Dr. Canillas once worked with a student whose client was unemployed and asked her for help on a resume. The student refused, saying it was the case manager’s job. Dr. Canillas saw it from another perspective: the client was worried about fundamental needs and needed a job. The resume needed to come first. Once the client stopped coming, the student recognized that the resume was the basic need. The student called her client back and offered to help with her resume.
“Once the client got the job, the client was able to look at the reason why she had the issues that she had, which also could be linked to why she was unemployed. The psychological component is important obviously, and it is the root of the problem—but you need to look at other things like unemployment, whether people are connected with social support, all of those things help people stay on the right path and make treatment effective. That’s part of seeing people holistically. You can’t just treat clients psychologically, you have to treat the whole person and the whole problem.”
An integrated approach
国产偷拍视频If doctors are educated on addiction and risk factors, they can help identify those who may be more prone to addiction or those who are already suffering from substance abuse. They are also more likely to take the steps needed to obtain the license to prescribe the life-changing drugs involved in medication-assisted treatment.
国产偷拍视频Dr. Canillas, who has conducted training for medical professionals on treating psychological issues, emphasizes this education aspect.
“The medical professionals I’ve seen were uninformed about the connection between psychological issues and physical health issues.
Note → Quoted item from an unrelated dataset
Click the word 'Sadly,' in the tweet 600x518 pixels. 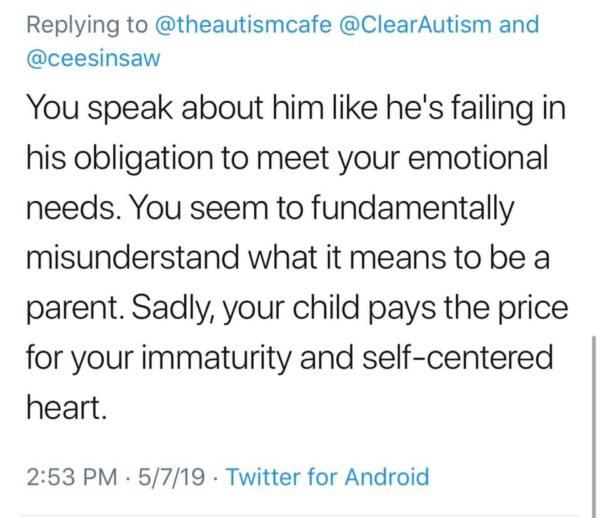(x=174, y=309)
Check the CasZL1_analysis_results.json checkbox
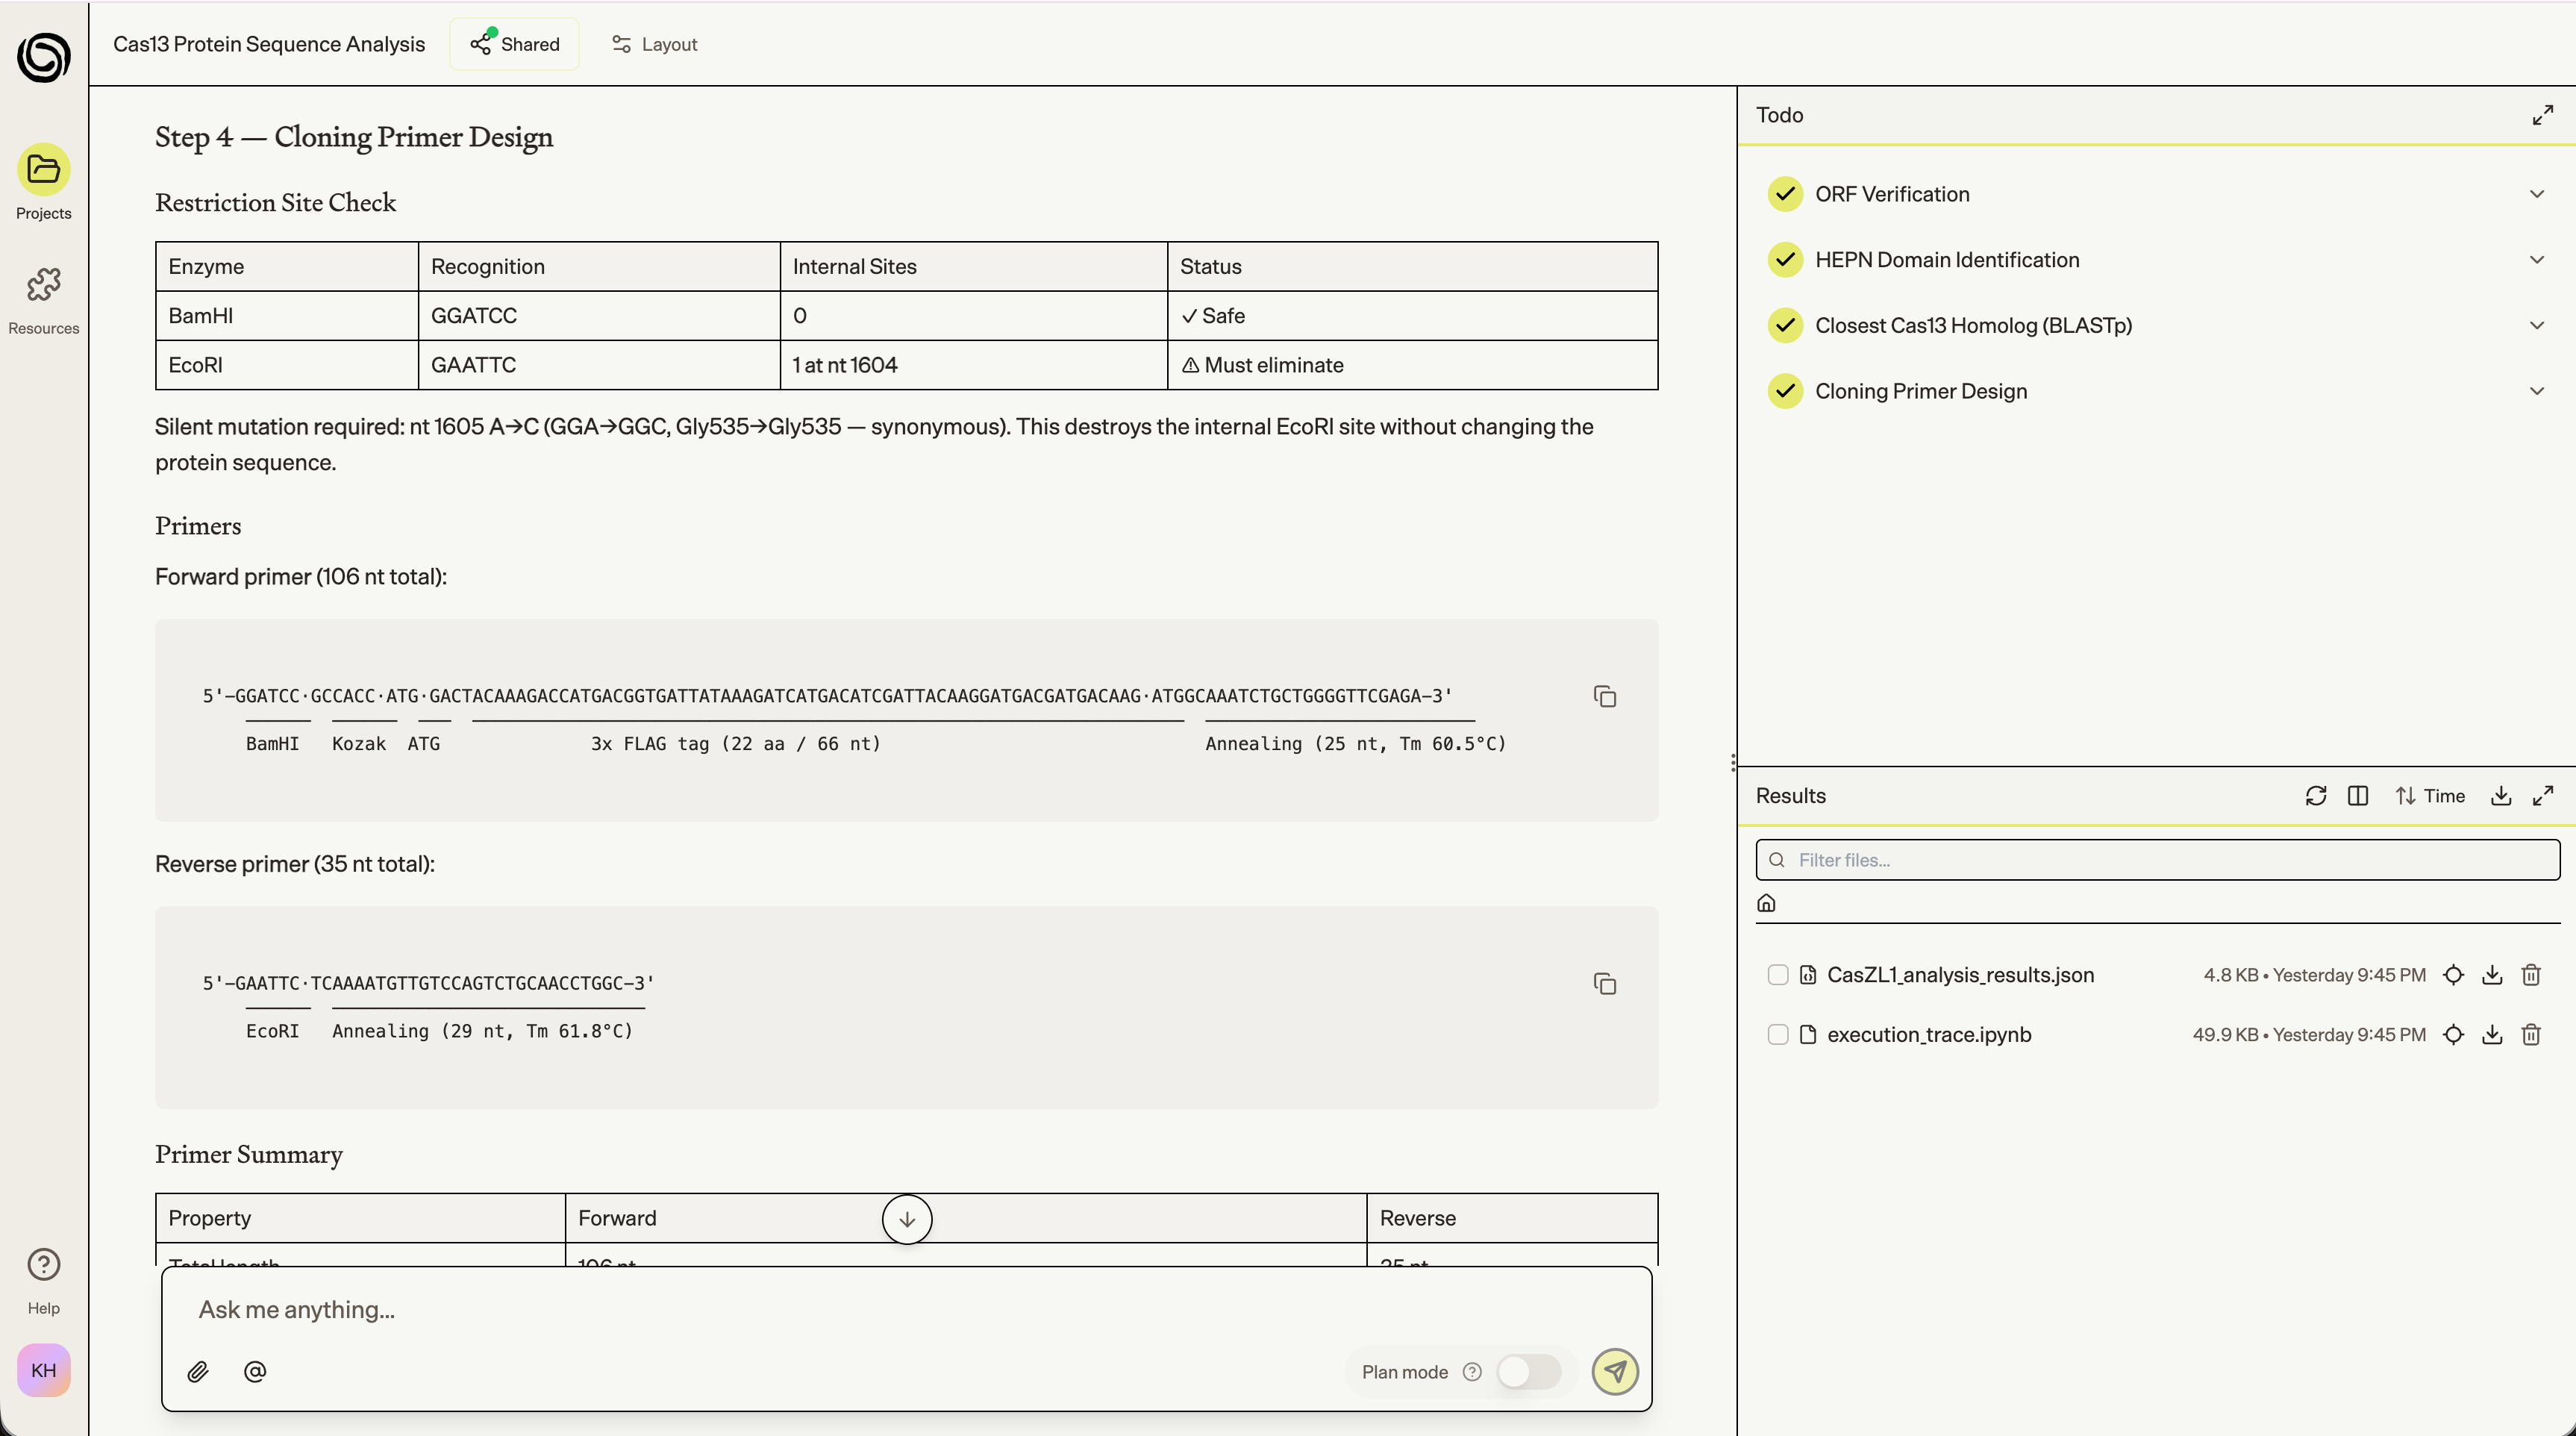Image resolution: width=2576 pixels, height=1436 pixels. pyautogui.click(x=1777, y=975)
So we would spend some time talking about that. I called it the holistic interview: integrating mental health and health care assessment. That kind of training is so important and helps.”
国产偷拍视频In our current system, no bridge exists between doctors—who may be the first line of defense in recognizing risk factors or first signs of addiction—and professionals who can provide or point patients to resources that can help them. In the end, more education can lead to more risk assessment and greater access to resources, which can in turn create a holistic approach to patient care that equally combines both psychological and physical components.
The Chicago School recognizes the importance of this in training future health professionals.
国产偷拍视频“Our expert faculty have built modules on opioids and other substance use disorders into the curriculum preparing our students to effectively utilize harm-reduction strategies, evidence-based treatment practices including medication-assisted treatment,” Dr. Nealon explains. “Students, faculty, staff, and alumni can all engage in the important work of helping to build and support a culture of recovery, so that after individuals have successfully completed treatment for their opioid use disorder, they can live active, productive, fulfilling lives by fully embracing recovery.”
If a doctor gives medication or a mental health professional goes straight to treating psychological needs, they’re failing the patient by not setting a proper foundation. A holistic approach can only be achieved with that partnership between doctors and mental health professionals—a true integrated answer to the opioid crisis.
This mass-produced crisis needs a whole-person unified solution.